Water-stable O3-type layered Na transition metal oxides enabling environment friendly 'aqueous processing' of electrodes with long-term electrochemical stability

Na x T M O 2 type [T M : transition metal(s)] 'layered' oxides, having an initial Na-content ( x ) of ∼1 ( i.e. , 'O3'), are important as potential cathode materials for upcoming Na-ion battery systems. However, among other problems ( viz. , phase transformations during Na-removal/insertion, T M -dissolution etc. ), such oxides suffer from severe instability against hydration in a generic sense, which in turn, negatively impacts the stability, electrochemical performances and environment/health friendliness. Against this backdrop, we have designed a composition ( viz. , combination of T M -/non-T M -ions) to address the aforementioned problems, in particular, air/water-instability.
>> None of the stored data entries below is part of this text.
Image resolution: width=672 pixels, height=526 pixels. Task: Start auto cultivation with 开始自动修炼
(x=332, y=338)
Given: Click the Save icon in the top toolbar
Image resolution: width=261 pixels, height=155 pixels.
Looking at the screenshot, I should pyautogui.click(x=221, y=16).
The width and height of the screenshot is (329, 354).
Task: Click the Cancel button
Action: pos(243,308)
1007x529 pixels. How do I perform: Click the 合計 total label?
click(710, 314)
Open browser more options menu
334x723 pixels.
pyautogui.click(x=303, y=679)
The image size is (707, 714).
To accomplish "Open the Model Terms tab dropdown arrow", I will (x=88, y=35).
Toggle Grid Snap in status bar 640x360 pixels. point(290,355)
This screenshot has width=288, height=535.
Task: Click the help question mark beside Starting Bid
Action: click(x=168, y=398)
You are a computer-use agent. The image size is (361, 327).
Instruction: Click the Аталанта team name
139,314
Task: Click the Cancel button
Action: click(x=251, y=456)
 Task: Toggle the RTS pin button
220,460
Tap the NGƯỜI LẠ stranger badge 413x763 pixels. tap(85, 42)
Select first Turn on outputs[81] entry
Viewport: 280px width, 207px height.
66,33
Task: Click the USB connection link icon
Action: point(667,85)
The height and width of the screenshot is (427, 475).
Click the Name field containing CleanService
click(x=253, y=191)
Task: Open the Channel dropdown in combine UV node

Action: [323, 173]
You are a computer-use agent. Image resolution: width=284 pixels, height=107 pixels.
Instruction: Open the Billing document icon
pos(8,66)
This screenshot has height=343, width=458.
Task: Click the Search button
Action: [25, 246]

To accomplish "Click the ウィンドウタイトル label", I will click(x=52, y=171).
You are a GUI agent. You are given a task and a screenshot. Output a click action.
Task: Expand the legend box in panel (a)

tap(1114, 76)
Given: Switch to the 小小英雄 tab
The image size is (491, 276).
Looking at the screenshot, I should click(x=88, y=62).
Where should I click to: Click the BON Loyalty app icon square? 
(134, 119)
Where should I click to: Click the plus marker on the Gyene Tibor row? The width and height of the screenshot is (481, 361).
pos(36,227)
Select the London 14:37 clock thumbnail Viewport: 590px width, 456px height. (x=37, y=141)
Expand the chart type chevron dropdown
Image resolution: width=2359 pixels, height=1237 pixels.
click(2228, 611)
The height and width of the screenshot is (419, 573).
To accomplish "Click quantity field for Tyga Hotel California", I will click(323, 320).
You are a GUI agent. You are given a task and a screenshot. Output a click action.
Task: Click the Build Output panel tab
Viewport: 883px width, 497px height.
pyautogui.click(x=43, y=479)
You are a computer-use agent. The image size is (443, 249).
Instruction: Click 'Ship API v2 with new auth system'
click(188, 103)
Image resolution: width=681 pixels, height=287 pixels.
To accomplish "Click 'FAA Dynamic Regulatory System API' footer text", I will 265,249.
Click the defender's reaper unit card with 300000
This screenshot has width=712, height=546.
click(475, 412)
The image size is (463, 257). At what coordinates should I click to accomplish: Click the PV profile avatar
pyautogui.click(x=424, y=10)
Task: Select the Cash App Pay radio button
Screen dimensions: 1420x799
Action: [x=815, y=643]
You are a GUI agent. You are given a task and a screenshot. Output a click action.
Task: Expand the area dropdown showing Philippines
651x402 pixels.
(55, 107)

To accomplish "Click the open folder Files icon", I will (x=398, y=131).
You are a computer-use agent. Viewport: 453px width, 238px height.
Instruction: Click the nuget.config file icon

Partial/complete substitution of Ti-ions for Mn-ions eliminated the presence of Mn 3+ (which dissolves in electrolyte) at the particle surface, suppressed the increment in impedance (as well as voltage hysteresis) during electrochemical cycling and, thus, significantly improved cyclic stability. More importantly, the air/water-stability improved drastically, such that no phase/structural change occurred even after 40 days of air-exposure and 12 h of stirring in water, unlike for predominately Mn-ion containing counterparts, which progressively evolved O′3 and P3 phases. In fact, water-stability enabled the usage of environment/health friendly, as well as less expensive, 'aqueous-binder' ( viz. , Na-alginate) and water (as solvent) for electrode preparation. The as-developed environment/health friendly 'aqueous-processed' electrode also exhibits excellent long-term cyclic stability, with capacity retention being ∼82% after 100 cycles (∼60% after 500 cycles and ∼56% after 750 cycles) at C/5, along with just ∼4% capacity fade over the last 250 cycles investigated ( viz. , cycles 500-750). Such an elimination of requirements for toxic/hazardous-cum-expensive 'non-aqueous' solvents/binders for electrode preparation and the associated learning, in terms of suitable combinations of T M -/non-T M -ions for these oxides in the pursuit of desired structural features, are significant steps towards the development of alkali metal-ion batteries in general. Tuning the T M -ion 'slab thickness' and alkali metal-ion 'inter-slab spacing' of Na-T M -oxides in opposite terms (and also suppressing T M -dissolution in electrolyte) leads to outstanding air/water-stability and long-term electrochemical stability.